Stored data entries
========

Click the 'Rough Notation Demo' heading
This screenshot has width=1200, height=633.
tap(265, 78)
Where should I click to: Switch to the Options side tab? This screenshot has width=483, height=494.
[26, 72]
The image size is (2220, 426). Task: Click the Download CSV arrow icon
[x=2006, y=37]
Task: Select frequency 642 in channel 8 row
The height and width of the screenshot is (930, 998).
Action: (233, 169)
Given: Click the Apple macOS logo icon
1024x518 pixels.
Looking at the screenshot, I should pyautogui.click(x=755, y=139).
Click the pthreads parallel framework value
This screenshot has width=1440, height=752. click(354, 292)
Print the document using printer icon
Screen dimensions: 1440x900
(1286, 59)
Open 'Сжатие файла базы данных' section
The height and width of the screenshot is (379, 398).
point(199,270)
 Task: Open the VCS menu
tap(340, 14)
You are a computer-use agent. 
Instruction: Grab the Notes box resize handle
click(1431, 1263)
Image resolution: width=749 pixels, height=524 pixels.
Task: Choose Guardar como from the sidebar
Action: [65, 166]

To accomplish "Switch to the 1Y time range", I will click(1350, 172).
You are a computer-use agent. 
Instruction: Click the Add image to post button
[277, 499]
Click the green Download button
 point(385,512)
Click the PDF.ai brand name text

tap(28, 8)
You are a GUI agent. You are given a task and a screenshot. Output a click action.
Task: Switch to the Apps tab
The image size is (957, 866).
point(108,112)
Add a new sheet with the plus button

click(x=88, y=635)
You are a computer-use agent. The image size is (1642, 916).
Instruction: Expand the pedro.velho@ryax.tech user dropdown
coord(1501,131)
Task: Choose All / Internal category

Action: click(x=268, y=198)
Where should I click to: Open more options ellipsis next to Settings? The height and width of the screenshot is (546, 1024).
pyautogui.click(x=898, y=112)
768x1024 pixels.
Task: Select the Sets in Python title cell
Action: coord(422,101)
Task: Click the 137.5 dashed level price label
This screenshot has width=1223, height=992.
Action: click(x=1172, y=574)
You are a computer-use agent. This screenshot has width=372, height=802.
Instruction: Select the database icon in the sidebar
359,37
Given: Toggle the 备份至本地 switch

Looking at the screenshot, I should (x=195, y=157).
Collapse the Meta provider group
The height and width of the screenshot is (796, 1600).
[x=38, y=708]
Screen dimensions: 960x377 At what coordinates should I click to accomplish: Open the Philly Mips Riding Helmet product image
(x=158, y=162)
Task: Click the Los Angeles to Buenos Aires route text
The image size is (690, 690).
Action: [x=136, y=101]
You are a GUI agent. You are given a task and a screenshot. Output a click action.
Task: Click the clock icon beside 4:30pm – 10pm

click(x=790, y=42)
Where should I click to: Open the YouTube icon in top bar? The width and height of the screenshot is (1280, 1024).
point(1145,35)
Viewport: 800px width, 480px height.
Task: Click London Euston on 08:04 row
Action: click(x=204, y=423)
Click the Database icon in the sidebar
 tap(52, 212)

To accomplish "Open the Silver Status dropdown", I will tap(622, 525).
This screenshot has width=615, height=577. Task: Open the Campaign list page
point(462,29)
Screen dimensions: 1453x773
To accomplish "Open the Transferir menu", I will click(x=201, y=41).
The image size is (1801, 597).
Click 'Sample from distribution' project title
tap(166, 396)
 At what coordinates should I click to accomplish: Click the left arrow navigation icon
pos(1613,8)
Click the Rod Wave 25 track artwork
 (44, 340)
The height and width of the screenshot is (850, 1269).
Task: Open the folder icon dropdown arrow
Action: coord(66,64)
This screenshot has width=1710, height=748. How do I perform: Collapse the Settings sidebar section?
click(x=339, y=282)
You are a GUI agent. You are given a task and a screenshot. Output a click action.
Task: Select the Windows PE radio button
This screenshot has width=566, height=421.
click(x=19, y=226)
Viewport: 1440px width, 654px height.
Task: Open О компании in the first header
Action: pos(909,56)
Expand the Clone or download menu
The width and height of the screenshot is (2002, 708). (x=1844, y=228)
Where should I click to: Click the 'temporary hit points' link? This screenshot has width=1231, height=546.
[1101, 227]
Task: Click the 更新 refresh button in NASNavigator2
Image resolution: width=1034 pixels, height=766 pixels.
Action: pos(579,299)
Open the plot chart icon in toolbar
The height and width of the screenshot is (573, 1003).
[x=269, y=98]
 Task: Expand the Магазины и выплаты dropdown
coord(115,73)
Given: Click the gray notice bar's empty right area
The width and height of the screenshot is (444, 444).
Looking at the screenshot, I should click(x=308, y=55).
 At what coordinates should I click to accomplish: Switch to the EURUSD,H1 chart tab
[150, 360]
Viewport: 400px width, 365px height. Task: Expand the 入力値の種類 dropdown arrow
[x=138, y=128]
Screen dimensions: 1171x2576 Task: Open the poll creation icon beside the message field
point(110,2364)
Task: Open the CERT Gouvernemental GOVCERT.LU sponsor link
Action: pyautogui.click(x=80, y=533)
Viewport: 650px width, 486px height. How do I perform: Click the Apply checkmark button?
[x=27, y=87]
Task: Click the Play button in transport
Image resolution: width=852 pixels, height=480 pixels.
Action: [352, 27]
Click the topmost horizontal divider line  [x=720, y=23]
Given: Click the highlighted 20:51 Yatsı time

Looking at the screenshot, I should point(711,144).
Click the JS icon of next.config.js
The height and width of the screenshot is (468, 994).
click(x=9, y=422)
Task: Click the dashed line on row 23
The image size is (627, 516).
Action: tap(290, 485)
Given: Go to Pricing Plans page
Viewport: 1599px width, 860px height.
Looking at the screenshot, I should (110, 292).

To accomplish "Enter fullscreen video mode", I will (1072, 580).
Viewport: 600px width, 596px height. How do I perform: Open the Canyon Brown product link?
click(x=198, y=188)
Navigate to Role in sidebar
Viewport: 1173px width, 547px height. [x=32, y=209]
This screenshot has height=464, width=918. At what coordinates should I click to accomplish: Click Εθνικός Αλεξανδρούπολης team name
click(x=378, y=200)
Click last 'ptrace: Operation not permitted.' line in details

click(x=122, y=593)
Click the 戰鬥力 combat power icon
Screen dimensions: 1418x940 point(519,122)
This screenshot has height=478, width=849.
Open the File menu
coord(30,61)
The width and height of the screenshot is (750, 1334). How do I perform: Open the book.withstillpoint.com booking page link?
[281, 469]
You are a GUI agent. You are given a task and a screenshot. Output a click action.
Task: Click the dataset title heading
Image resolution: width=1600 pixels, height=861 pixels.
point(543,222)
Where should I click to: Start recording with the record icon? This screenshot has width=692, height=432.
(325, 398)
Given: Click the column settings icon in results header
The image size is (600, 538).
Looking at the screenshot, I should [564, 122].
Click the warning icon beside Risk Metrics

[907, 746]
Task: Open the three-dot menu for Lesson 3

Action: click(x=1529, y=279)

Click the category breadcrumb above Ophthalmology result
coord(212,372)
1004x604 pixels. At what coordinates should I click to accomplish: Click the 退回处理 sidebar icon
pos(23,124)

========

PROBLEM DETAILS:
Reproduce all of the entries word for word. Omit nothing.

RESULT:
Click the 'Rough Notation Demo' heading
This screenshot has width=1200, height=633.
tap(265, 78)
Where should I click to: Switch to the Options side tab? This screenshot has width=483, height=494.
[26, 72]
The image size is (2220, 426). Task: Click the Download CSV arrow icon
[x=2006, y=37]
Task: Select frequency 642 in channel 8 row
The height and width of the screenshot is (930, 998).
Action: (233, 169)
Given: Click the Apple macOS logo icon
1024x518 pixels.
Looking at the screenshot, I should pyautogui.click(x=755, y=139).
Click the pthreads parallel framework value
This screenshot has width=1440, height=752. click(354, 292)
Print the document using printer icon
Screen dimensions: 1440x900
(1286, 59)
Open 'Сжатие файла базы данных' section
The height and width of the screenshot is (379, 398).
point(199,270)
 Task: Open the VCS menu
tap(340, 14)
You are a computer-use agent. 
Instruction: Grab the Notes box resize handle
click(1431, 1263)
Image resolution: width=749 pixels, height=524 pixels.
Task: Choose Guardar como from the sidebar
Action: [65, 166]

To accomplish "Switch to the 1Y time range", I will click(1350, 172).
You are a computer-use agent. 
Instruction: Click the Add image to post button
[277, 499]
Click the green Download button
 point(385,512)
Click the PDF.ai brand name text

tap(28, 8)
You are a GUI agent. You are given a task and a screenshot. Output a click action.
Task: Switch to the Apps tab
The image size is (957, 866).
point(108,112)
Add a new sheet with the plus button

click(x=88, y=635)
You are a computer-use agent. The image size is (1642, 916).
Instruction: Expand the pedro.velho@ryax.tech user dropdown
coord(1501,131)
Task: Choose All / Internal category

Action: click(x=268, y=198)
Where should I click to: Open more options ellipsis next to Settings? The height and width of the screenshot is (546, 1024).
pyautogui.click(x=898, y=112)
768x1024 pixels.
Task: Select the Sets in Python title cell
Action: coord(422,101)
Task: Click the 137.5 dashed level price label
This screenshot has width=1223, height=992.
Action: click(x=1172, y=574)
You are a computer-use agent. This screenshot has width=372, height=802.
Instruction: Select the database icon in the sidebar
359,37
Given: Toggle the 备份至本地 switch

Looking at the screenshot, I should (x=195, y=157).
Collapse the Meta provider group
The height and width of the screenshot is (796, 1600).
[x=38, y=708]
Screen dimensions: 960x377 At what coordinates should I click to accomplish: Open the Philly Mips Riding Helmet product image
(x=158, y=162)
Task: Click the Los Angeles to Buenos Aires route text
The image size is (690, 690).
Action: [x=136, y=101]
You are a GUI agent. You are given a task and a screenshot. Output a click action.
Task: Click the clock icon beside 4:30pm – 10pm

click(x=790, y=42)
Where should I click to: Open the YouTube icon in top bar? The width and height of the screenshot is (1280, 1024).
point(1145,35)
Viewport: 800px width, 480px height.
Task: Click London Euston on 08:04 row
Action: click(x=204, y=423)
Click the Database icon in the sidebar
 tap(52, 212)

To accomplish "Open the Silver Status dropdown", I will tap(622, 525).
This screenshot has width=615, height=577. Task: Open the Campaign list page
point(462,29)
Screen dimensions: 1453x773
To accomplish "Open the Transferir menu", I will click(x=201, y=41).
The image size is (1801, 597).
Click 'Sample from distribution' project title
tap(166, 396)
 At what coordinates should I click to accomplish: Click the left arrow navigation icon
pos(1613,8)
Click the Rod Wave 25 track artwork
 (44, 340)
The height and width of the screenshot is (850, 1269).
Task: Open the folder icon dropdown arrow
Action: coord(66,64)
This screenshot has width=1710, height=748. How do I perform: Collapse the Settings sidebar section?
click(x=339, y=282)
You are a GUI agent. You are given a task and a screenshot. Output a click action.
Task: Select the Windows PE radio button
This screenshot has width=566, height=421.
click(x=19, y=226)
Viewport: 1440px width, 654px height.
Task: Open О компании in the first header
Action: pos(909,56)
Expand the Clone or download menu
The width and height of the screenshot is (2002, 708). (x=1844, y=228)
Where should I click to: Click the 'temporary hit points' link? This screenshot has width=1231, height=546.
[1101, 227]
Task: Click the 更新 refresh button in NASNavigator2
Image resolution: width=1034 pixels, height=766 pixels.
Action: pos(579,299)
Open the plot chart icon in toolbar
The height and width of the screenshot is (573, 1003).
[x=269, y=98]
 Task: Expand the Магазины и выплаты dropdown
coord(115,73)
Given: Click the gray notice bar's empty right area
The width and height of the screenshot is (444, 444).
Looking at the screenshot, I should click(x=308, y=55).
 At what coordinates should I click to accomplish: Switch to the EURUSD,H1 chart tab
[150, 360]
Viewport: 400px width, 365px height. Task: Expand the 入力値の種類 dropdown arrow
[x=138, y=128]
Screen dimensions: 1171x2576 Task: Open the poll creation icon beside the message field
point(110,2364)
Task: Open the CERT Gouvernemental GOVCERT.LU sponsor link
Action: pyautogui.click(x=80, y=533)
Viewport: 650px width, 486px height. How do I perform: Click the Apply checkmark button?
[x=27, y=87]
Task: Click the Play button in transport
Image resolution: width=852 pixels, height=480 pixels.
Action: [352, 27]
Click the topmost horizontal divider line  [x=720, y=23]
Given: Click the highlighted 20:51 Yatsı time

Looking at the screenshot, I should point(711,144).
Click the JS icon of next.config.js
The height and width of the screenshot is (468, 994).
click(x=9, y=422)
Task: Click the dashed line on row 23
The image size is (627, 516).
Action: tap(290, 485)
Given: Go to Pricing Plans page
Viewport: 1599px width, 860px height.
Looking at the screenshot, I should (110, 292).

To accomplish "Enter fullscreen video mode", I will (1072, 580).
Viewport: 600px width, 596px height. How do I perform: Open the Canyon Brown product link?
click(x=198, y=188)
Navigate to Role in sidebar
Viewport: 1173px width, 547px height. [x=32, y=209]
This screenshot has height=464, width=918. At what coordinates should I click to accomplish: Click Εθνικός Αλεξανδρούπολης team name
click(x=378, y=200)
Click last 'ptrace: Operation not permitted.' line in details

click(x=122, y=593)
Click the 戰鬥力 combat power icon
Screen dimensions: 1418x940 point(519,122)
This screenshot has height=478, width=849.
Open the File menu
coord(30,61)
The width and height of the screenshot is (750, 1334). How do I perform: Open the book.withstillpoint.com booking page link?
[281, 469]
You are a GUI agent. You are given a task and a screenshot. Output a click action.
Task: Click the dataset title heading
Image resolution: width=1600 pixels, height=861 pixels.
point(543,222)
Where should I click to: Start recording with the record icon? This screenshot has width=692, height=432.
(325, 398)
Given: Click the column settings icon in results header
The image size is (600, 538).
Looking at the screenshot, I should [564, 122].
Click the warning icon beside Risk Metrics

[907, 746]
Task: Open the three-dot menu for Lesson 3

Action: click(x=1529, y=279)

Click the category breadcrumb above Ophthalmology result
coord(212,372)
1004x604 pixels. At what coordinates should I click to accomplish: Click the 退回处理 sidebar icon
pos(23,124)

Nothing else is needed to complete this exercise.